Thomas is retired from the William H. Miner Agricultural Research Institute and president of Oak Point Agronomics Ltd.

It’s harvest time — or soon will be — for corn silage in many dairy areas. This column will cover two topics related to making the most of this crop. The first pertains to the flooding that affected cornfields in large areas of the northeastern U.S. this summer. The second topic, which includes a do-it-yourself evaluation for silage processor effectiveness, should be of interest to anyone harvesting corn for silage.

Weather issues

The problems resulting from flooding vary depending on the corn’s stage of growth when it was flooded. Young corn plants can survive flooding for no more than several days, and even if they survive, the root systems may be affected enough to reduce nutrient uptake and raise their susceptibility to drought stress later in the season. Fortunately, the floods occurred when most of the corn was tall enough that plant survival wasn’t a problem since corn plants that are only partly submerged continue to photosynthesize.

Of greater concern is the waterborne silt and other contaminants that may lodge in the whorls of young corn plants and in the leaf axils of taller plants. Rain will help wash debris from exposed leaf surfaces but may not remove any material deposited in the axils.

In August 2011, severe flooding in the Connecticut River Valley submerged some corn under 6 feet of water, resulting in extensive silt deposition, both on the leaf surfaces and in the axils. I was asked to evaluate the situation and advised farmers that this corn wasn’t suitable for silage harvest, but because the husks protected the ear, they may be able to harvest the crop for grain.

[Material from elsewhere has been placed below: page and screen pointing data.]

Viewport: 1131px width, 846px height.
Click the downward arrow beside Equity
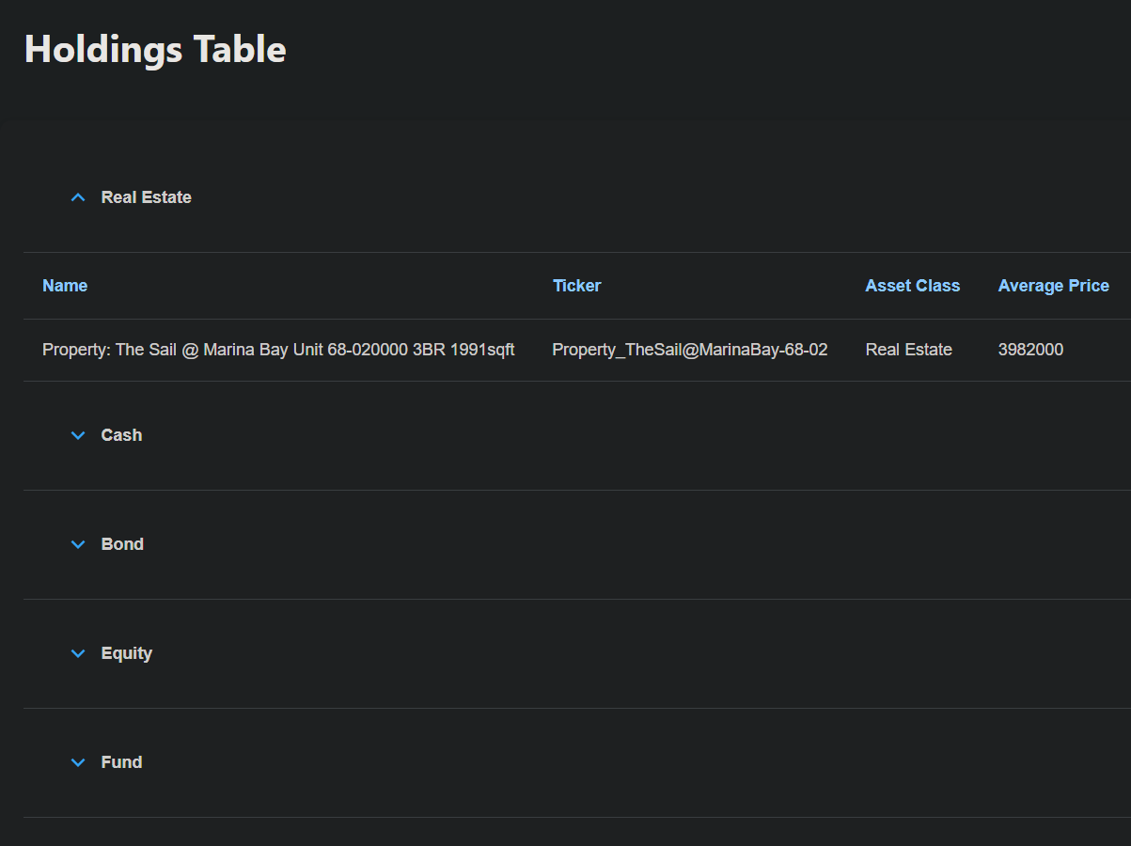[77, 653]
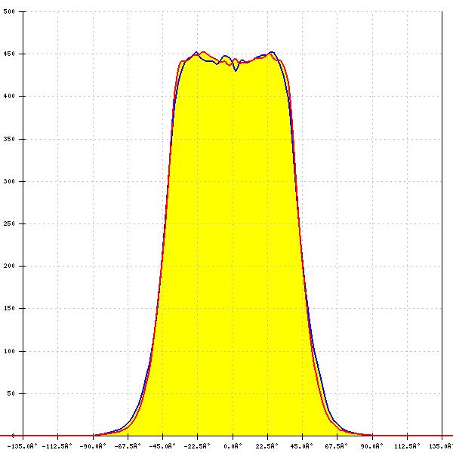The image size is (453, 453).
Task: Select the 67.5° angle label
Action: pos(337,445)
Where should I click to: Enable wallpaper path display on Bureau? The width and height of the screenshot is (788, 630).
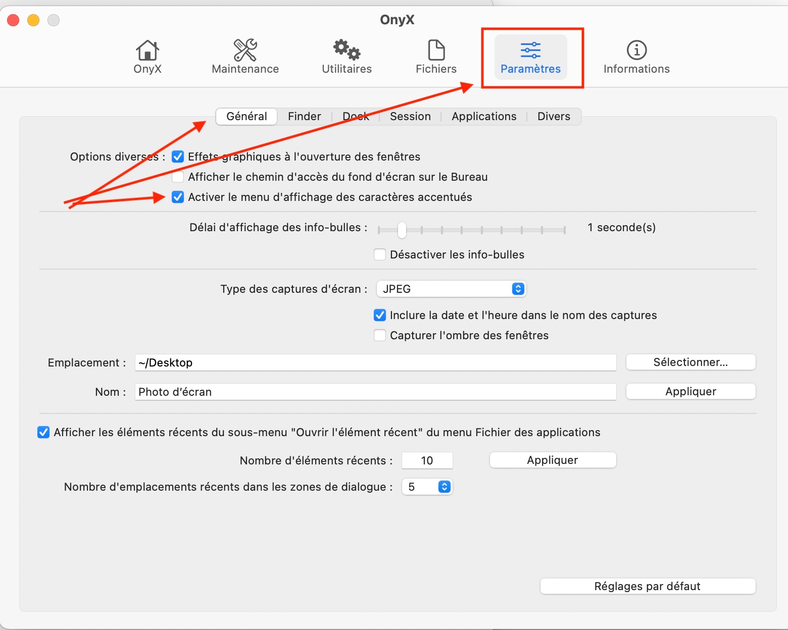tap(178, 177)
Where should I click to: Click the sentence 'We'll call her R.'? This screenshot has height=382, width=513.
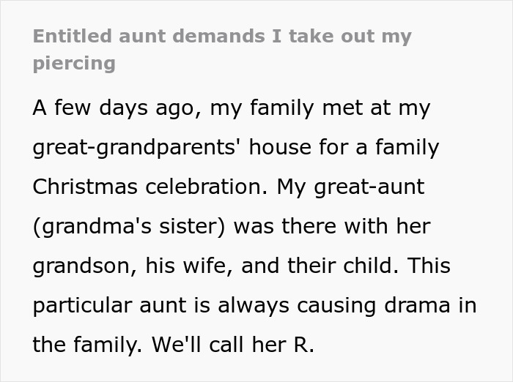pos(233,345)
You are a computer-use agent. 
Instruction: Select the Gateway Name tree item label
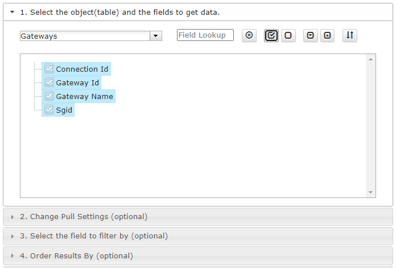point(84,96)
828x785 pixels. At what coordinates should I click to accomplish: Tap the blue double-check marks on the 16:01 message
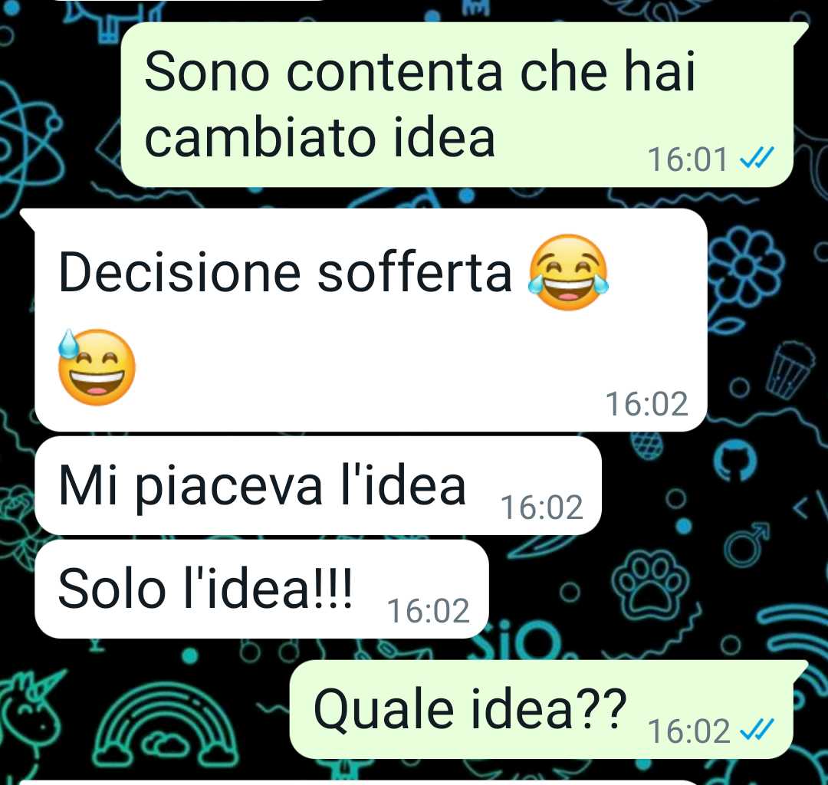[757, 158]
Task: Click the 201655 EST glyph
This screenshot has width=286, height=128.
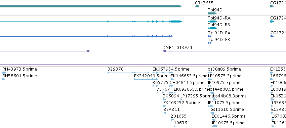Action: 172,120
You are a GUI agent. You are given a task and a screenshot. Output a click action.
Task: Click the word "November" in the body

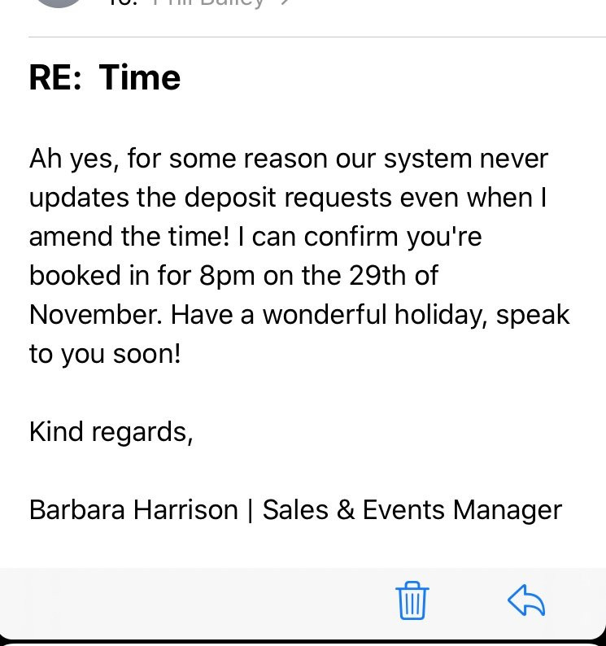pos(95,315)
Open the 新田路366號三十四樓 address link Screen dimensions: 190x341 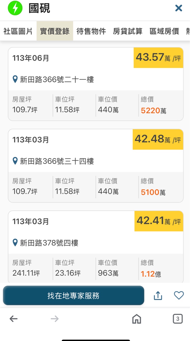pyautogui.click(x=57, y=161)
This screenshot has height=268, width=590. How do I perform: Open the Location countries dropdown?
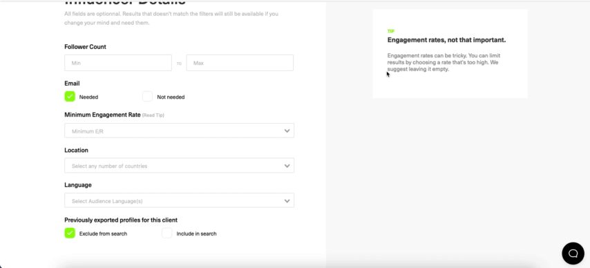(179, 166)
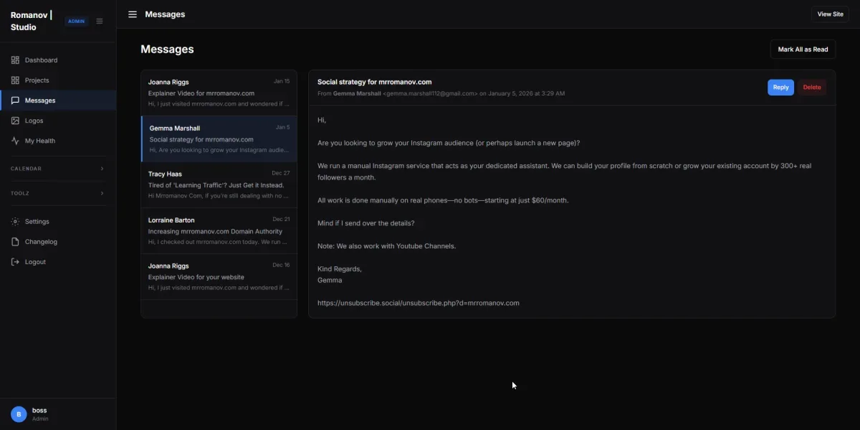Click the Messages speech bubble icon
Viewport: 860px width, 430px height.
pyautogui.click(x=15, y=101)
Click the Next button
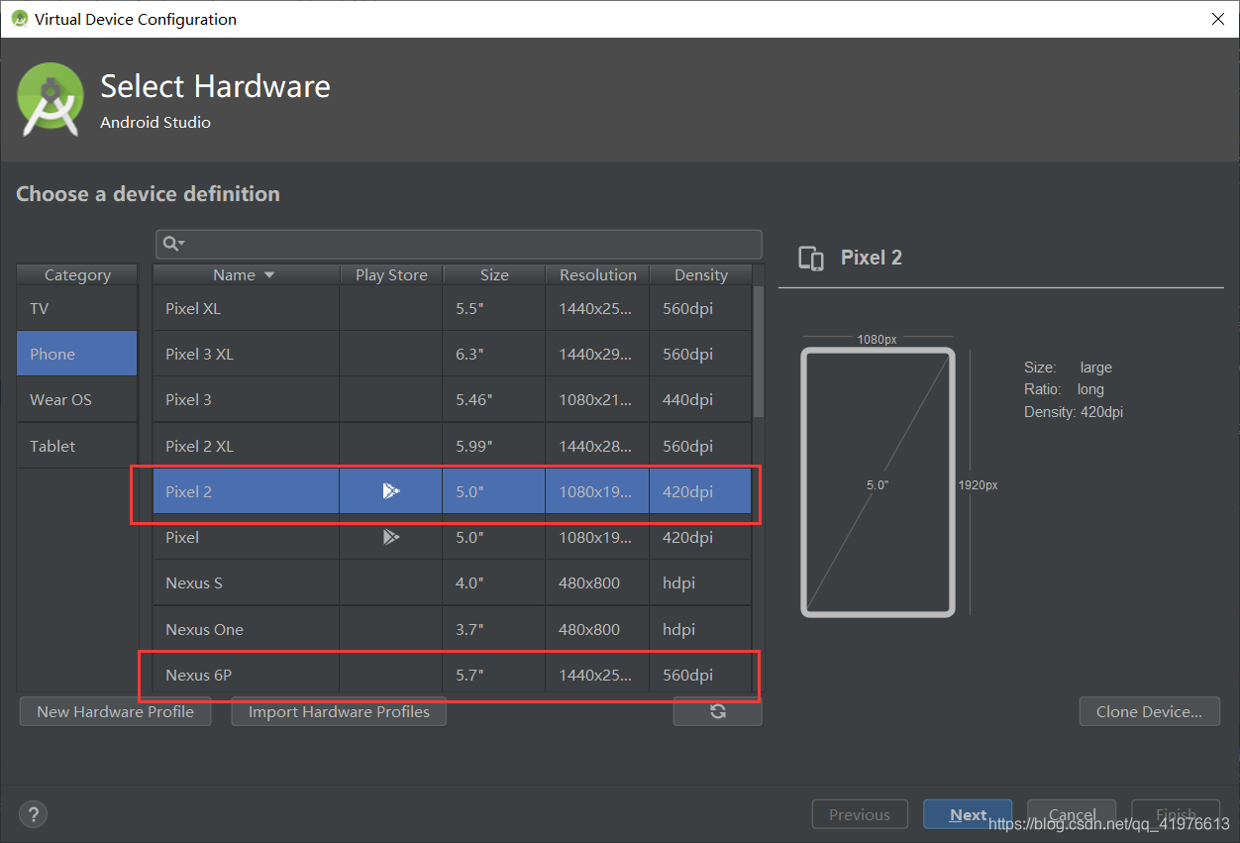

There would have been several problems if this corn was chopped for silage. There would be greater wear to chopper knives due to the abrasive effects of the silt and a lack of fermentation bacteria that were washed off by the flood waters. Most importantly, there would be an impact on forage quality due to the contaminants in the silt, including sewage pathogens and unknown chemicals. These are some problems to keep in mind this fall as farmers walk their previously flooded corn fields.

Harvest timing

There is a difference between what’s considered “acceptable” for corn silage maturity and the ideal. We often see a range of recommended dry matter (DM) content for corn silage, starting at 30% DM (and sometimes even 28%). While 30% DM may be acceptable, it’s far from ideal since at this stage of maturity, corn plants are adding on yield — mostly in the form of starch — every day.

My sweet spot for chopping corn is 35% DM, but anything between 33% and 37% DM is okay. That’s a range of 4 percentage points, and since it takes about a week for corn to dry down by 4 points during the fall, that should be enough time for most farmers to get their crop chopped and ensiled.

There used to be concern about hard kernels passing through the cow’s digestive tract, but on today’s dairy farms, most corn chopped for silage has passed though a silage processor. Properly adjusted processor rolls will break at least 95% of the kernels, so a quart of processed corn should contain no more than one whole or two half kernels. The ideal is for each kernel to be broken into several pieces, but sometimes soft-textured corn doesn’t fracture as easily. The objective is to expose the kernel starch to digestion by ruminants.

A good way to judge kernel processor effectiveness is to put a quart of corn silage into a dishpan or pail filled about 3/4 full of water. Stir the material around for about a minute, then remove and discard all the floating material. The kernels, whether whole, broken, or cracked, will be on the bottom of the pan or pail. Carefully pour off the water, and then it will be easy to examine the corn to confirm that a high percentage of the kernels are broken.

A corn silage or kernel processing score (often abbreviated KPS) by a forage testing laboratory is a good measure of processor effectiveness — a score of 70 and above is considered optimum — but the “dishpan/pail test” can be done during harvest so any needed adjustments to processor rolls can be made “on the fly,” so to speak.

All hybrids may not result in the same processor results, particularly those with soft kernel texture, so it may be advisable to repeat this test if there are noticeable changes in kernel texture. The same is true if there are also significant changes in whole plant dry matter.